A wise man once said that marketing alone is just art, and sales by itself is “just talking.” But joining forces, the two disciplines “can work magic.” To work wonders or simply better grease the conversion funnel, B2B marketers must crystallize how their efforts are supporting a company’s sales platform. That means cold, hard numbers, better known as key performance indicators (KPI).

Before setting KPIs — and before getting to LinkedIn’s 10 most common B2B marketing KPIs and how to use them — you and your marketing team must get SMART. That means Specific, Measurable, Achievable, Relevant and Time-bound with your campaign goals. Without those important criteria, the KPIs will not provide an effective indication of your progress.

In simple terms, let’s divide the most common B2B marketing KPIs into the following groups: getting people to show up, getting them to participate and, like every business must do, figuring out what the varying degrees of participation and action all cost:

Volume KPIs

Website traffic, the total number of visitors to your website, is a general measure, but it can be helpful as a baseline to compare other metrics, such as organic and paid traffic. The former is the total volume of visitors arriving at your website from a search engine while the latter is the number of people coming to your site through paid promotion. Organic traffic indicates that your content is successfully being discovered in searches while paid traffic tells you how much ads, sponsored content and paid search efforts are driving people to your content and landing pages.

Activation KPIs

Window shoppers might make your store look popular, but it’s not what businesses are all about. The objective is getting customers inside and buying products and/or services or, of course, the virtual equivalent. From a KPI perspective, click through rate, conversion rate and marketing qualified lead (MQL) to sales qualified lead (SQL) conversion rate tell you whether or not your marketing efforts are compelling visitors to take the desired action.

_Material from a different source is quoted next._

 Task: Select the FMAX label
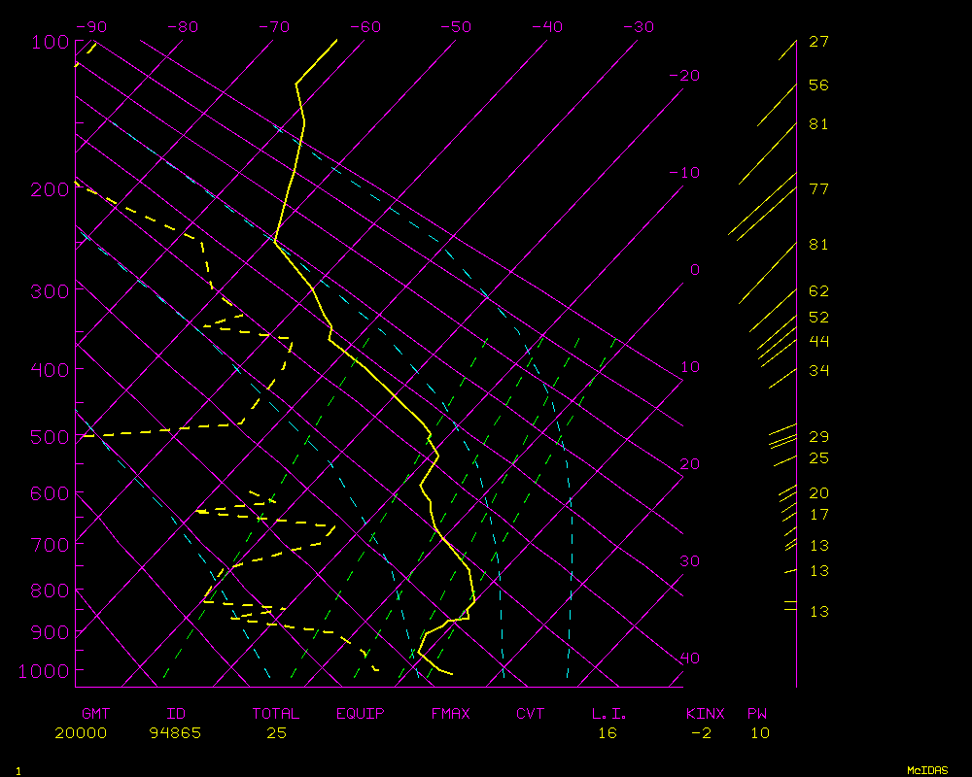coord(450,714)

Click through rate (CTR), the number of total impressions divided by the number of clicks, sheds light on how your messaging, creative content or calls to action are getting visitors to take action and respond to your email marketing, paid search, sponsored content or other campaign. Conversion rate measures the number of visitors to a page who take whatever action your campaign intended, whether downloading an ebook, filling out a form or making a purchase. And the MQL to SQL conversion rate reflects “the relevance and readiness of audiences being reached through a campaign,” writes LinkedIn’s Alexandra Rynne.

Cost-Based KPIs

Smart business calls for constant cost-benefit analysis. With cost-based KPIs can come a lot of benefit. After all, it’s not enough to achieve a result; a business must do it efficiently. Cost per click, cost per lead and customer acquisition cost help reveal the level of efficiency and more specifically how well marketing is working together with sales.

“We hear of ROI a lot in business, but it’s important to focus on and commit to KPIs on the tactical front line to be able to properly assess how your marketing efforts and campaigns are performing,” said Tim Patton, infinitee’s CEO. “The big-picture priority we should commit to more is customer lifetime value, how when you’ve successfully moved beyond a transaction to developing a relationship with a customer that not only supports the long-term bottom line but also helps you optimize all of the above.”